Relatie met deelnemers

Overlijden t.g.v. uitgesloten oorzaak
De wet schenkt aandacht aan het overlijden van een deelnemer ten gevolge van een van het risico uitgesloten oorzaak.

Deze bepaling sluit aan bij hetgeen hierover is geregeld in het Burgerlijk Wetboek: ‘Overlijdt de verzekerde ten gevolge van een van het risico uitgesloten oorzaak en heeft de verzekering afkoopwaarde, dan wordt de verzekeraar een bedrag verschuldigd gelijk aan de afkoopwaarde berekend naar de dag voorafgaande aan het overlijden. Dat bedrag komt de begunstigde toe. Heeft de verzekering geen afkoopwaarde, maar wel premievrije waarde, dan wordt de verzekeringnemer geacht de dag vóór het overlijden het recht te hebben uitgeoefend als bedoeld in artikel 13 lid 2 en wordt de verzekerde geacht te zijn overleden door een niet van het risico uitgesloten oorzaak.’
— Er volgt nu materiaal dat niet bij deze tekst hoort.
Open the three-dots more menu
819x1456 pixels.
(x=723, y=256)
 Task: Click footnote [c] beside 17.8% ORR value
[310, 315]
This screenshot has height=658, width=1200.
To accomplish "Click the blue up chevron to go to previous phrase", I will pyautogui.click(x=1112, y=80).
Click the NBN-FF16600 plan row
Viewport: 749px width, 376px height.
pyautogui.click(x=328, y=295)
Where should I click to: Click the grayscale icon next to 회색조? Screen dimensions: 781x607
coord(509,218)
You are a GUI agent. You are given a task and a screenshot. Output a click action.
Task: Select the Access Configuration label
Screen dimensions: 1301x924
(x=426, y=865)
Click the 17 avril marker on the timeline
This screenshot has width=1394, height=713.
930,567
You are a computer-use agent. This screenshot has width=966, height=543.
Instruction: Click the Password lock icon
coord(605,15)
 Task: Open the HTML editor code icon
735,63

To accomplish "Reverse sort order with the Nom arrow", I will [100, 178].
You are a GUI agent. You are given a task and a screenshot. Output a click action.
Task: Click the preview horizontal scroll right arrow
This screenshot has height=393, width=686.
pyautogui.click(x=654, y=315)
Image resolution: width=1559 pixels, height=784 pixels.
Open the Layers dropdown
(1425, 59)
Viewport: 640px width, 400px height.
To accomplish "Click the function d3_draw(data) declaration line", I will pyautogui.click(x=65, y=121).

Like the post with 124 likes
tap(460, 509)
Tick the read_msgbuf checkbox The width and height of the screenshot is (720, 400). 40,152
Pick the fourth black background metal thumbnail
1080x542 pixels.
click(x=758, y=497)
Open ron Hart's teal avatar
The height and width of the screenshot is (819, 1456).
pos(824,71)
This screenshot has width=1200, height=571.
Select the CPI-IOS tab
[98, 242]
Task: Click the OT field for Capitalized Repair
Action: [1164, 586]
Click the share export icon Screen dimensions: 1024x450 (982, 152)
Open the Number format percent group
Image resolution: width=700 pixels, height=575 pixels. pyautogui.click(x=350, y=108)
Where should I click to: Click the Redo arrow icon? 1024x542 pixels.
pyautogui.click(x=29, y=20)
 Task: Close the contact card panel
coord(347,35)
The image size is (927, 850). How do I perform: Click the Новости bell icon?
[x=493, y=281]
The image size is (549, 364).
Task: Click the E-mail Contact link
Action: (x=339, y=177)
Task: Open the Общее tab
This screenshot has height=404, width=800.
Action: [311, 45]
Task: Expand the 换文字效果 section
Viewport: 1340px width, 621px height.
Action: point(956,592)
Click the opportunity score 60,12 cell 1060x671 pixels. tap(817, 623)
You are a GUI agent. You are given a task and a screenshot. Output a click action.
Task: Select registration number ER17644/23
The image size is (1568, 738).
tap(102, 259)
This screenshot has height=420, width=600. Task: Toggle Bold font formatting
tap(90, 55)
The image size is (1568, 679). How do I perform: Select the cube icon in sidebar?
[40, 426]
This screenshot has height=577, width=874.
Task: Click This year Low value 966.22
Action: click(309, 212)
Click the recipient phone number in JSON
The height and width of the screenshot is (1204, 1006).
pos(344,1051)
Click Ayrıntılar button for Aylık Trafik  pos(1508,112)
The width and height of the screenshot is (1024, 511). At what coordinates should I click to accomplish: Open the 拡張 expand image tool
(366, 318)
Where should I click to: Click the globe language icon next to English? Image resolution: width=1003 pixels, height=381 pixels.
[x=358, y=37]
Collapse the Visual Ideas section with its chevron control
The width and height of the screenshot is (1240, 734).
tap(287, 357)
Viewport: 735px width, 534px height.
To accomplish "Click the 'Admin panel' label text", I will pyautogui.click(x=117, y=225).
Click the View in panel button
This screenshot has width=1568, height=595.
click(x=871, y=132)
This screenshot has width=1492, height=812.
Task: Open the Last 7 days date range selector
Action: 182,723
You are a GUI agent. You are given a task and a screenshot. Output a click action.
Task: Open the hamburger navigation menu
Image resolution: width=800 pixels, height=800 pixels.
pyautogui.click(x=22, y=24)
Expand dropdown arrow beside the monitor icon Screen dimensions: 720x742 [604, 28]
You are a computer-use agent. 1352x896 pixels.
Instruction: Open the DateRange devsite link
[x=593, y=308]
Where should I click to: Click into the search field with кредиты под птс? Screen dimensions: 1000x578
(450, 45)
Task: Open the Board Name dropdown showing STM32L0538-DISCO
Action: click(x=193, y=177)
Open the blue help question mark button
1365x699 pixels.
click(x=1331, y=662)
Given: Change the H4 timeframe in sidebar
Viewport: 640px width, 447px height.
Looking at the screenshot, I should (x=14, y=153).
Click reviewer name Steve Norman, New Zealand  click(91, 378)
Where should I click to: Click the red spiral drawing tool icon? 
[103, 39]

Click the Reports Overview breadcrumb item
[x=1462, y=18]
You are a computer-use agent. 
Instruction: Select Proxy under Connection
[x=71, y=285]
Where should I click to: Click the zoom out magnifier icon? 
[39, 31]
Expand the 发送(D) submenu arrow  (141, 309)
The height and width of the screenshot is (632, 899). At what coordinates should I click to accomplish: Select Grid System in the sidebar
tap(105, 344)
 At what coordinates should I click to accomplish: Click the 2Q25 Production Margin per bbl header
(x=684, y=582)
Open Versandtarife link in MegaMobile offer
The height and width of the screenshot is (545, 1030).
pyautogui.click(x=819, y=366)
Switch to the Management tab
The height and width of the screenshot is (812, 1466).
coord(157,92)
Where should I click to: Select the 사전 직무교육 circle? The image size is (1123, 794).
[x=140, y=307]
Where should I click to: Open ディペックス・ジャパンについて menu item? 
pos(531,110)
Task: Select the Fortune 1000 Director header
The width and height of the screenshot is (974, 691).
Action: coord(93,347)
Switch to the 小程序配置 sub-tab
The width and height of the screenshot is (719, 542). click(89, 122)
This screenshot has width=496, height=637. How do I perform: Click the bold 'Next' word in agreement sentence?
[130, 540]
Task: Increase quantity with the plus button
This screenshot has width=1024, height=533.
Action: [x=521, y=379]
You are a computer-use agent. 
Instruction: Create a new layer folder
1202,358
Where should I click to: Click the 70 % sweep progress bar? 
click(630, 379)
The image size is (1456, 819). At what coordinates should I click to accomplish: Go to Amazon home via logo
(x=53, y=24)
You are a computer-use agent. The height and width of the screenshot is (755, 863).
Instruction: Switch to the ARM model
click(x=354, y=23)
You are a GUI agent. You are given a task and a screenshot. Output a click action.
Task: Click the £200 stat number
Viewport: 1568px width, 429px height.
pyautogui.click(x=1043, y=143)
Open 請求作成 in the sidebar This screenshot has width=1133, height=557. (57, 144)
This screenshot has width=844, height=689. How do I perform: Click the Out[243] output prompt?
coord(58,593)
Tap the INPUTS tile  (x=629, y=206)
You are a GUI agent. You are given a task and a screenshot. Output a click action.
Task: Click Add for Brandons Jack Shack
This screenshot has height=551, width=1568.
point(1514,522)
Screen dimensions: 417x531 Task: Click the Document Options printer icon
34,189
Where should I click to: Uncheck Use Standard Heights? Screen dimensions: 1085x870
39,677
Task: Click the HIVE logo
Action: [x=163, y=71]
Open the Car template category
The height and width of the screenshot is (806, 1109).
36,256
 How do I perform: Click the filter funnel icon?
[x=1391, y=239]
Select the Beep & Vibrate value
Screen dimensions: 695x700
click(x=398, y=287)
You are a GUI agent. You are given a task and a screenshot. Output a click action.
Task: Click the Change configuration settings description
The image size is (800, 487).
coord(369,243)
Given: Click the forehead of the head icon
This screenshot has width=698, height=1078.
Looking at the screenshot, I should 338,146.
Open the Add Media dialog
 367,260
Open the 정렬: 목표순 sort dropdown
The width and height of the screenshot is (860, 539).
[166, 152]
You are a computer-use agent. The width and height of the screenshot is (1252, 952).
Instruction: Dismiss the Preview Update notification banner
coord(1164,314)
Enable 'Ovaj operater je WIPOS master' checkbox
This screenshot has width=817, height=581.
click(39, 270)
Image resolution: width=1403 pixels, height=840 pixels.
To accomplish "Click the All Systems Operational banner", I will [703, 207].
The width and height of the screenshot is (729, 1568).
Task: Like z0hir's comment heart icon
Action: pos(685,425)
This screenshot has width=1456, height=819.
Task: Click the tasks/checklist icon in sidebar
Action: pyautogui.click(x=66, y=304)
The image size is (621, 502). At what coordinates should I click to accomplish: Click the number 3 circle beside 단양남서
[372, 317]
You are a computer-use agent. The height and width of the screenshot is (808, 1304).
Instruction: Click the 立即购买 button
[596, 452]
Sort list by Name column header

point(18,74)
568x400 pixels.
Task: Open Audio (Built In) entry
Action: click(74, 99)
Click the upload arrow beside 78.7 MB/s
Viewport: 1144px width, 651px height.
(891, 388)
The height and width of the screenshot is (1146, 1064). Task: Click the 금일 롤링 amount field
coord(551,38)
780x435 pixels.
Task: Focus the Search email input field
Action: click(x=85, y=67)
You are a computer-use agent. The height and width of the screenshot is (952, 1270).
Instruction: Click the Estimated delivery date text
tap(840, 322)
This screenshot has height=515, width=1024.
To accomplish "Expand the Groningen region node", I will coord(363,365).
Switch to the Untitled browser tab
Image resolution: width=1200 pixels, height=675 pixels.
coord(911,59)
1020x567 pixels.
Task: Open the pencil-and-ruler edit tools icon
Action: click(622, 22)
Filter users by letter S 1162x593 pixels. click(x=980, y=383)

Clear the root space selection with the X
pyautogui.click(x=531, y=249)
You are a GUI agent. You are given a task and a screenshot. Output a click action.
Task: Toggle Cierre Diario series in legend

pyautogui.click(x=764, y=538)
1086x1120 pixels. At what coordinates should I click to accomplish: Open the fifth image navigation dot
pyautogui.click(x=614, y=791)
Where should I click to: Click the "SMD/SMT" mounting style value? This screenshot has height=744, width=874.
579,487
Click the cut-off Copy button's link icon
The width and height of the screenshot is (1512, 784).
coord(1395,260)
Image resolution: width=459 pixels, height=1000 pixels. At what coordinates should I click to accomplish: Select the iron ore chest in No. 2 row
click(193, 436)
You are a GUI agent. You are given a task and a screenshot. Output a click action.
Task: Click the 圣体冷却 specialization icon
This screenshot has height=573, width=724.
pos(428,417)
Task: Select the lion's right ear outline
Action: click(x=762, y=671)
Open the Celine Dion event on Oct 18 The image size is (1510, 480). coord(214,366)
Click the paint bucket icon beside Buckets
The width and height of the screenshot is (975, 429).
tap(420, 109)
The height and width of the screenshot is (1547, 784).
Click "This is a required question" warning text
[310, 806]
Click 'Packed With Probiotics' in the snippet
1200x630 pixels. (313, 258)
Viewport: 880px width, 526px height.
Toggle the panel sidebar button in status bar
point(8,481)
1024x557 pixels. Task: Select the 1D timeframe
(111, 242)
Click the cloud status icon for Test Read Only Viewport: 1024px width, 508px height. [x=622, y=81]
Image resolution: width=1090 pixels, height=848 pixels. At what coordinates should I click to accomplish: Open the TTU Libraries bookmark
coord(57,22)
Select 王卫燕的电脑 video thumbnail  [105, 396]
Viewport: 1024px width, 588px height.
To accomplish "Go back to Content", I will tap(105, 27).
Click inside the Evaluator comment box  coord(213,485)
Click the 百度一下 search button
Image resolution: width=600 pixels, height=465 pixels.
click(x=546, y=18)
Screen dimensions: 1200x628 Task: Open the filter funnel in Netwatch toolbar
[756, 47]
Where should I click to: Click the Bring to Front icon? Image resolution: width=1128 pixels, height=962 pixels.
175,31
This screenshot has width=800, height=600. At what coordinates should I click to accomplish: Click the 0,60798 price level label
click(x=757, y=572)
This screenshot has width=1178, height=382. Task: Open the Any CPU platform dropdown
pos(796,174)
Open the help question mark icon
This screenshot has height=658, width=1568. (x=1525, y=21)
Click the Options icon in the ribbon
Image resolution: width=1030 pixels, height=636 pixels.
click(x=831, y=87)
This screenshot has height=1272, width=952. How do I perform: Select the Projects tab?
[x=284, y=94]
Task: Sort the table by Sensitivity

De Pensioenwet nuanceert deze hoofdregel door te stellen dat het bij pensioenverzekeringen steeds moet gaan om een periodieke uitkering en dat een uitkering van de afkoopwaarde niet wenselijk is. De wet wil echter vastleggen, dat bij verzekeringen met een afkoopwaarde het spaardeel ook bij een uitgesloten doodsoorzaak wordt uitgekeerd.